WirtschaftsWoche: Breaking Silos
WirtschaftsWoche: Breaking Silos Through Design Systems
Unifying editorial, sales, and events to drive 25% subscription growth.
Context
Within large media organizations, editorial, marketing, sales, and event teams often operate in parallel. At WirtschaftsWoche (WiWo), this structure limited the reuse of insights, slowed decision-making, and reduced the long-term effectiveness of communication. The brand needed to align image campaigns, subscription growth, and live events under tighter budgets—without compromising editorial integrity.
The Actual Problem
This was not a campaign problem. It was a system problem. How do you design shared structures that allow different teams to collaborate without losing their individual mandates?
The System Designed
As Executive Creative Director, I designed and governed a Shared Communication Framework:
- Unified Audience Intelligence: Consolidated fragmented data into a single source of truth, revealing an underserved demographic: female professionals and founders.

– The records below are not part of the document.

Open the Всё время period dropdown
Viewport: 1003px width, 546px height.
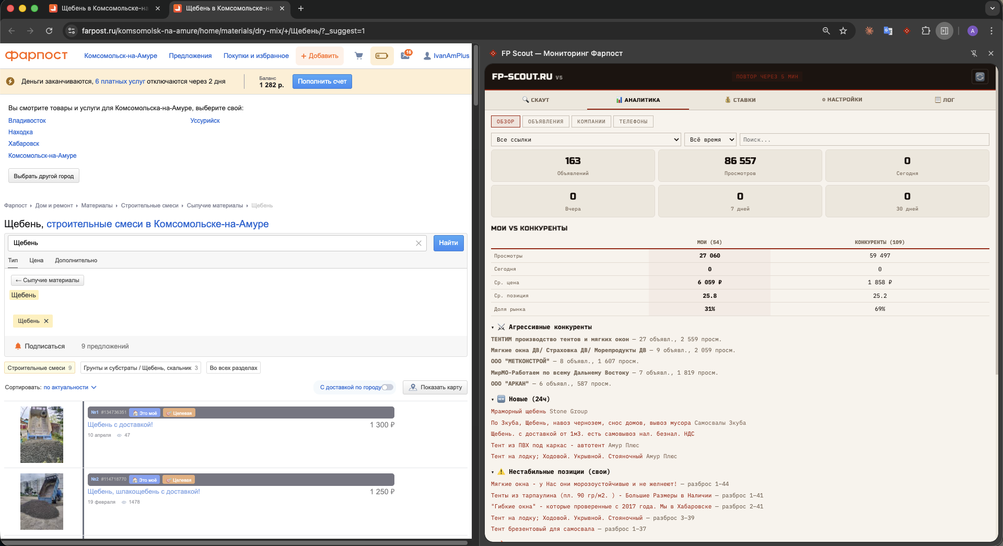(710, 140)
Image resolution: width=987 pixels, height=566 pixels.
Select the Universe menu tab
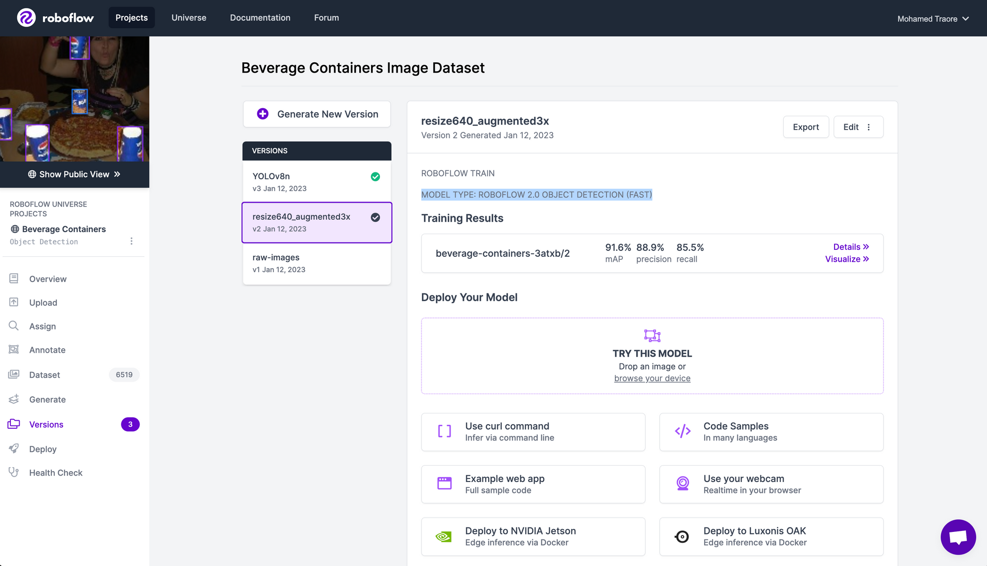(189, 18)
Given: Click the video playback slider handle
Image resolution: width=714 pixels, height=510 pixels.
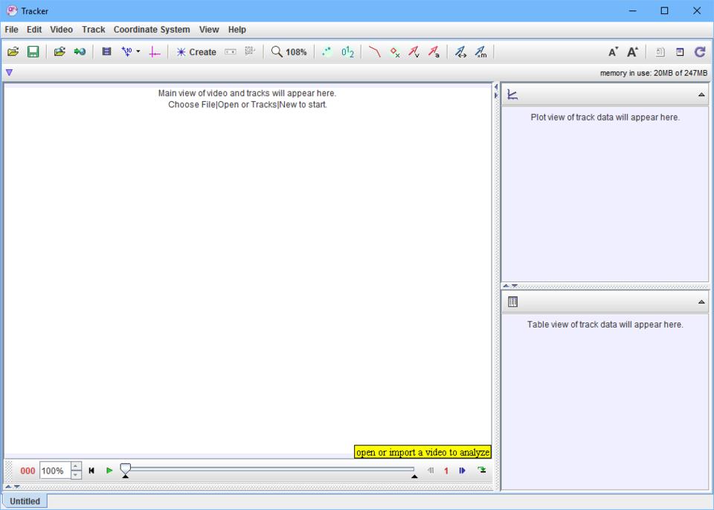Looking at the screenshot, I should pyautogui.click(x=126, y=469).
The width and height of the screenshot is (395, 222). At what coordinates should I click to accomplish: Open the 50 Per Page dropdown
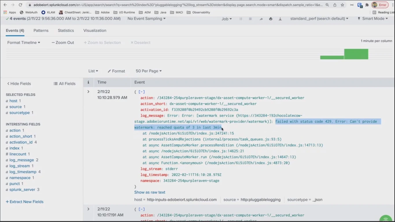click(x=149, y=71)
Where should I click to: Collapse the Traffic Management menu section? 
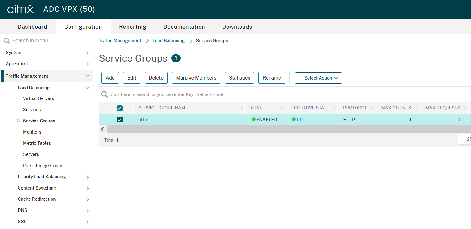pyautogui.click(x=87, y=76)
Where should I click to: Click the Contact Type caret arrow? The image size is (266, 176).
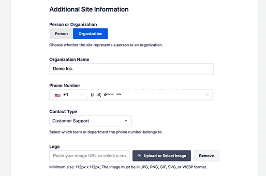click(126, 121)
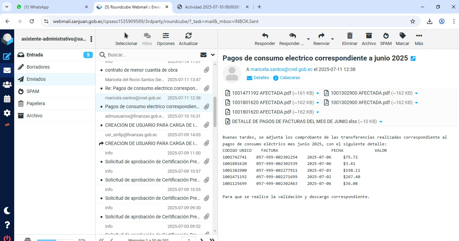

- Reusable Narrative Architecture: Created a modular storytelling framework adaptable across print, digital, and live stages.
- Cross-Functional Governance: Established joint planning rhythms where Editorial, Sales, and Events co-owned the calendar, budget, and KPIs.

Proof in Practice
"In One Business Week" We launched a hybrid campaign anchored by the claim “In einer WirtschaftsWoche” (“Within One Business Week”).
- Persona-Driven Targeting: Developed three distinct personas. The central pillar was the “Female Founder”, tailored with the narrative: “From employee to founder, within a WirtschaftsWoche.”
- Seamless Integration: Unified Print, Event, and Digital channels under one budget and one narrative.

Results
- Commercial Growth: +25% subscription growth within a single month, predominantly driven by women and younger demographics.
- Cultural Shift: Record female participation at the founders’ event, leading to the establishment of a sustainable Female Founders Network.
- Operational Efficiency: The collaboration model was adopted as a group-wide best practice, eliminating duplicate production costs.
Why This Matters
Breaking silos is a design challenge.
When systems are designed first, campaigns become coherent by default—and communication becomes more sustainable.